La Réforme est donc, pour le moment, moribonde. Mais, explique encore M. Ehsani, elle a réussi à faire passer dans le discours politique de nouvelles préoccupations. En Iran, on parle désormais de la primauté de la loi, au moins en ce qui concerne le gouvernement. De nouvelles lois votées par le Parlement précédent ont su articuler des demandes sociales. Plus important encore, l’Iran a réussi, pour la première fois dans son histoire, à respecter l’alternance pacifique du pouvoir au niveau municipal.

Cette vision, un tant soit peu pessimiste, n’était pas tout à fait partagée par l’autre membre du Mouvement de la réforme, invité à prendre la parole au colloque du 4 novembre. Ali Rezaei est un militant réformateur de la première heure et il partage son temps entre ses études à l’Université de Calgary et son travail de consultant auprès du Mouvement à Téhéran. Il soutient plutôt que « la Réforme s’est transformée au fil des ans en lame de fond qui a porté Khatami au pouvoir. De part et d’autre, c’était la surprise totale. Le régime croyait que son candidat l’emporterait. Du côté des réformateurs, c’était la surprise totale. Ils n’avaient ni organisation ni programme politique ou économique. »

Absence de stratégie

D’où la relative facilité avec laquelle les « purs et durs » de l’appareil clérical, s’appuyant sur une interprétation contestée de l’islam, ont pu paralyser le gouvernement de Khatami et, finalement, lui casser les reins.

Si l’on avait à en tirer des leçons, toujours selon le militant Rezaei, il faudrait conclure que ce Mouvement n’avait pas de stratégie pour la conquête du pouvoir ; il n’avait pas d’organisation sur le terrain ; il n’a pas été capable de rejoindre les préoccupations - surtout économiques - bien réelles du peuple. Bref, c’est l’anatomie d’un échec.

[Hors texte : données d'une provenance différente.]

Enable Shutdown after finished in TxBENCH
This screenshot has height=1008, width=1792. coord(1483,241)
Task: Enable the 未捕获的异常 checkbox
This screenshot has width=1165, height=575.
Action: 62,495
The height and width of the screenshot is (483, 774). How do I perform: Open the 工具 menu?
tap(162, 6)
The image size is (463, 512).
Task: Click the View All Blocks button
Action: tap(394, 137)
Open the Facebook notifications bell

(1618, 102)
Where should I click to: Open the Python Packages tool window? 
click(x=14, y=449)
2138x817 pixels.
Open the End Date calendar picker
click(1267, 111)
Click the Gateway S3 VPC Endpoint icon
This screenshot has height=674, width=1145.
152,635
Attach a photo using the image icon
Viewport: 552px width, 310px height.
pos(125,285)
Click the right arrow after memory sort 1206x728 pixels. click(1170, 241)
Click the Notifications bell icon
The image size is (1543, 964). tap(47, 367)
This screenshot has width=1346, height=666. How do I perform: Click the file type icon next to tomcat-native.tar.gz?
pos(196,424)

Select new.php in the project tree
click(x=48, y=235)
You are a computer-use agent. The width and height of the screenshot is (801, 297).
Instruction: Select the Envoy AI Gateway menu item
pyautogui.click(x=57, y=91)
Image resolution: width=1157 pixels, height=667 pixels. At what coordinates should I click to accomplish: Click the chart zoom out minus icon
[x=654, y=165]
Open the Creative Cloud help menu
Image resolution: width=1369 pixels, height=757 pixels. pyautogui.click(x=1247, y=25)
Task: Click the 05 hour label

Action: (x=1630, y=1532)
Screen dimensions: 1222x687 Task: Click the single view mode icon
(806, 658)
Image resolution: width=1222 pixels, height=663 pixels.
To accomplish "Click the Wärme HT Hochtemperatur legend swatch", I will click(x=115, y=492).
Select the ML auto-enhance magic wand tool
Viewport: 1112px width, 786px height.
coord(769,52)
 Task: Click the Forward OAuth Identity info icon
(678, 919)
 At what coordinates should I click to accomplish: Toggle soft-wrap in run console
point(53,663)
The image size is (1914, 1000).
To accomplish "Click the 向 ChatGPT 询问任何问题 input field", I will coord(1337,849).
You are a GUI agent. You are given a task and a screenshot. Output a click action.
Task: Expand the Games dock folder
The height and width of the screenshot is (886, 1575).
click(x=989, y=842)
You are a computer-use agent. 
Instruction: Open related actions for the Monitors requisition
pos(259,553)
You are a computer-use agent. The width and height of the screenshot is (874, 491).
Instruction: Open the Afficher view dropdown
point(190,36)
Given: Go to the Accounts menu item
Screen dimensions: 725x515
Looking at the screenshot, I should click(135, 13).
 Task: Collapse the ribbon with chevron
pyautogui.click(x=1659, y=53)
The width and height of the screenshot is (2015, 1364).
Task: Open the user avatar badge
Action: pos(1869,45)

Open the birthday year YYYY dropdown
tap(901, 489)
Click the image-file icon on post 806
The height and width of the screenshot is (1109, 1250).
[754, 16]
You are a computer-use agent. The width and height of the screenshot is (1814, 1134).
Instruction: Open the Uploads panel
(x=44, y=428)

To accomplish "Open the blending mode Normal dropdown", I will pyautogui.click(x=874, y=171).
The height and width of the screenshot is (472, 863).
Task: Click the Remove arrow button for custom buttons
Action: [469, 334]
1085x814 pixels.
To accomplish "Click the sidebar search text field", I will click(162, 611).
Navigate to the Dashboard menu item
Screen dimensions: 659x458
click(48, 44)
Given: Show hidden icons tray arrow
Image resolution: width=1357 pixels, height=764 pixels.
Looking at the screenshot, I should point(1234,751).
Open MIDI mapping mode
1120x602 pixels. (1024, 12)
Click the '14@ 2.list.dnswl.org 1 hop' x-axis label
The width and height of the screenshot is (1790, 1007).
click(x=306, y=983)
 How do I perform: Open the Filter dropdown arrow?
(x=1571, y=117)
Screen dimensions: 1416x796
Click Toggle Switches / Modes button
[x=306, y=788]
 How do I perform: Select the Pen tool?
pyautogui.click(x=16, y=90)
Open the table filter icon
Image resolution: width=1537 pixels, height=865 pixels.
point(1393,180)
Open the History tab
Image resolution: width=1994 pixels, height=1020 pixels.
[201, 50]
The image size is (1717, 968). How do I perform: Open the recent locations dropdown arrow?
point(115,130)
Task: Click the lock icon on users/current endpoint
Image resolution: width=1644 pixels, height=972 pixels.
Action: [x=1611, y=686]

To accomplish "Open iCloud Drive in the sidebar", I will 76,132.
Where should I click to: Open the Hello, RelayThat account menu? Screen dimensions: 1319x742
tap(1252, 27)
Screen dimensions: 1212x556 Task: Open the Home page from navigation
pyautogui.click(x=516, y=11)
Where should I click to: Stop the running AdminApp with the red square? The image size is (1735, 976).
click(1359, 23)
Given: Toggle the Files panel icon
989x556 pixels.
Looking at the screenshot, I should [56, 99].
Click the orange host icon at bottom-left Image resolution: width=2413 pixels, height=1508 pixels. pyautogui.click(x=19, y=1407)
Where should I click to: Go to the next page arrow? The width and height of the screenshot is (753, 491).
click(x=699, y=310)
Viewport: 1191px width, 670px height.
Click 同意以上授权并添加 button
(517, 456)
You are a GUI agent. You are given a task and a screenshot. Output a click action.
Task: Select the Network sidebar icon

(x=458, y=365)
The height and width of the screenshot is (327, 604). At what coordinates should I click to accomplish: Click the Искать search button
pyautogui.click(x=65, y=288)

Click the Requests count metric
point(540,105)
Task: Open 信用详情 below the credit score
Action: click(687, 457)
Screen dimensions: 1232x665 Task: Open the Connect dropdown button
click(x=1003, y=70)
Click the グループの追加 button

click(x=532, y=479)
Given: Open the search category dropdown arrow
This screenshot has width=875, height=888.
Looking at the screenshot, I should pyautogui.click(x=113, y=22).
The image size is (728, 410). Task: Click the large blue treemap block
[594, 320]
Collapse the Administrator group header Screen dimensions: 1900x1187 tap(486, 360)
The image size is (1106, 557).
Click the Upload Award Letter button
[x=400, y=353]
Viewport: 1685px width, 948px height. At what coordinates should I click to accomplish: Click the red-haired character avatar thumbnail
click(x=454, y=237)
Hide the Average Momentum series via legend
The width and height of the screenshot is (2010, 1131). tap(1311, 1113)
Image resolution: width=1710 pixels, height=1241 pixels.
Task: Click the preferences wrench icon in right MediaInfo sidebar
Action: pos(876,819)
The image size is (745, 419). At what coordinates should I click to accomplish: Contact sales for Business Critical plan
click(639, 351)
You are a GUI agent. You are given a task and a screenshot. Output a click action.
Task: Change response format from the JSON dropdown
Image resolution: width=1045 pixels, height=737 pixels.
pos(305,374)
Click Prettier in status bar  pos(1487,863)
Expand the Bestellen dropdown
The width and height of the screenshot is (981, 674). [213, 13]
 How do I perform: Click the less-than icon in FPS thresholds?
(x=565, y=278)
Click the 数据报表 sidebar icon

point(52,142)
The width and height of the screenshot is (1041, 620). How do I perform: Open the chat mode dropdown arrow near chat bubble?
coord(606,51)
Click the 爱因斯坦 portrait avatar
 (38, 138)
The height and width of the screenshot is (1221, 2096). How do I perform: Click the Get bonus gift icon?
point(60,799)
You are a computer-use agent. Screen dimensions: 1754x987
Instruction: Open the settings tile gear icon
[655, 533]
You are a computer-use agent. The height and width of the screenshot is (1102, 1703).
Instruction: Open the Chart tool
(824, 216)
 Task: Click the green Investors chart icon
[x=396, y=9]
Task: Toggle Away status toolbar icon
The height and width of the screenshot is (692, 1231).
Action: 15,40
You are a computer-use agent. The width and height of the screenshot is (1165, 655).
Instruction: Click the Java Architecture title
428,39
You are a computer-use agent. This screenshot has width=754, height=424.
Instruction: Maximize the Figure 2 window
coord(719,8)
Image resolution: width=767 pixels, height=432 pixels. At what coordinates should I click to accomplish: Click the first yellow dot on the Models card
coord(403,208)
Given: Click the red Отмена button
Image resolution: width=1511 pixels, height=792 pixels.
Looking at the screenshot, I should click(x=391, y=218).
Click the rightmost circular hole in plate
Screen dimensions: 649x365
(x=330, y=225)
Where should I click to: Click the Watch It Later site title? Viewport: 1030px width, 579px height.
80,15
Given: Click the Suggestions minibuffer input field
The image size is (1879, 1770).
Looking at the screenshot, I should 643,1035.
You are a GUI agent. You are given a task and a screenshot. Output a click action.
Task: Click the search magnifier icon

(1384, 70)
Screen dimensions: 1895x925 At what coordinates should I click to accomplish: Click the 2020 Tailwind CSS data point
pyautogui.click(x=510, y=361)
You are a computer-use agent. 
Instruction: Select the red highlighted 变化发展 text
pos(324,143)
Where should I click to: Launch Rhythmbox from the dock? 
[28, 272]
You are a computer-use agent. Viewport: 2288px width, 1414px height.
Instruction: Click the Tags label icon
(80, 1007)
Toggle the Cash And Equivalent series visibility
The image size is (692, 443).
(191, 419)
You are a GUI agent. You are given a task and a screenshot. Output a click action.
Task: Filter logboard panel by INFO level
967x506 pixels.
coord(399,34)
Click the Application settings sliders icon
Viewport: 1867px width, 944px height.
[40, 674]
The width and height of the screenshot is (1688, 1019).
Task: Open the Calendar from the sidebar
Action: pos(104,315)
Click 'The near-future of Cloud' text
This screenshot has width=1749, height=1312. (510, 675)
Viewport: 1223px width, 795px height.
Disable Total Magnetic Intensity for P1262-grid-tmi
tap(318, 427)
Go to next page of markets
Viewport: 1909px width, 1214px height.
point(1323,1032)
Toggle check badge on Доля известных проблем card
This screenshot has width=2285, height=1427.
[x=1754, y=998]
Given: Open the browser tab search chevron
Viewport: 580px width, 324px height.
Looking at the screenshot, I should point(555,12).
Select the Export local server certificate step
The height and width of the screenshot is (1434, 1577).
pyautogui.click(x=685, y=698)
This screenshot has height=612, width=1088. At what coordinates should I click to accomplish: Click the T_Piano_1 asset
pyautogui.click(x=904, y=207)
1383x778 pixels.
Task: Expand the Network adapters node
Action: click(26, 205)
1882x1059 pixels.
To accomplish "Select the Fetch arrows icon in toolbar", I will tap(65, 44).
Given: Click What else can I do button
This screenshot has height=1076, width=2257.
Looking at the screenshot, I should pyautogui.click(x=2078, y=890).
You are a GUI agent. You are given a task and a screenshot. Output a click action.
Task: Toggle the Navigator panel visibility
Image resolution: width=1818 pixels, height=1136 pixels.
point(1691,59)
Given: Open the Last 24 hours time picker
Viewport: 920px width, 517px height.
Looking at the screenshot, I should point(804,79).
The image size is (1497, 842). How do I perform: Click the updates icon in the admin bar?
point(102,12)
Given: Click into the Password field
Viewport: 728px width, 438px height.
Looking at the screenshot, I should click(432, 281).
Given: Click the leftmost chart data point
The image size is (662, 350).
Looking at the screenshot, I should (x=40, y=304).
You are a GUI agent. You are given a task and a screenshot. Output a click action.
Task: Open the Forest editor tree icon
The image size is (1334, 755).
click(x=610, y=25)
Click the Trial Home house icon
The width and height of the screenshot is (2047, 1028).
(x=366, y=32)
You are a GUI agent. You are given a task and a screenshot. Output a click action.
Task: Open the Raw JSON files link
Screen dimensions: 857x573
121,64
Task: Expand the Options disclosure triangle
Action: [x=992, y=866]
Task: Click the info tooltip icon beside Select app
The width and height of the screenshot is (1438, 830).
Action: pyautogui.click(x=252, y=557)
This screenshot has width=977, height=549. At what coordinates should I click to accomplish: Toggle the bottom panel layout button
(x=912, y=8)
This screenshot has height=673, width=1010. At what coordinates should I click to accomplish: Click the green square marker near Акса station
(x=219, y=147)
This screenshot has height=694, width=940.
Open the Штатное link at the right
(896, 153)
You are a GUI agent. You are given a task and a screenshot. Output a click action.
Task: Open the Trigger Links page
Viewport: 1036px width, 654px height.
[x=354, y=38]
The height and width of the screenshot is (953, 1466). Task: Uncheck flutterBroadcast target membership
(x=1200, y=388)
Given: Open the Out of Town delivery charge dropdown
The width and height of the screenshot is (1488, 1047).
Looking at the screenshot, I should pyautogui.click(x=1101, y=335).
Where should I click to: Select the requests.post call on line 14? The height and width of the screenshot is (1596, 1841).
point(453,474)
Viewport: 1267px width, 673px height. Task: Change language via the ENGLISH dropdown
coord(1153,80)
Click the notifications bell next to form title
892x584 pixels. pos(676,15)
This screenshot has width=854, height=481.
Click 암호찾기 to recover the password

Comme si cela ne suffisait pas, enchaîne Ali Rezaei, l’attitude agressive des États-Unis a encouragé les ultraconservateurs. Ces derniers s’érigent désormais en défenseurs et porte-étendards de la fierté nationale. »
La seule approche susceptible d’influer sur le cours des événements en Iran, selon M. Rezaei, serait d’installer les droits de la personne au cœur d’une éventuelle négociation. « Oui, la pression internationale compte en Iran. Les gens se trouvent actuellement dans un état d’apathie, c’est vrai. Mais il subsiste beaucoup d’énergie politique ; les gens ne sont pas désarmés pour autant. »

En fin de compte, tout changement en Iran doit venir de l’intérieur, a fait remarquer Roksana Bahramitash, professeur à l’université Concordia, qui vient de rentrer d’un séjour de plusieurs mois à Téhéran. « C’est un paradoxe. Les conservateurs religieux sont, en matière d’économie, plus progressistes que ne l’étaient les réformateurs. Le régime songe même à la création d’un ministère du Bien-être social. »

Et tout cela peut se passer sans démocratisation, ont fait valoir les conférenciers. La démocratie demeurant une perspective à peu près nulle. À l’heure de l’invasion américaine et de l’imposition de la « démocratie de marché » en Irak par le feu et le sang. On est en droit de se demander de quelle démocratisation il s’agit au juste.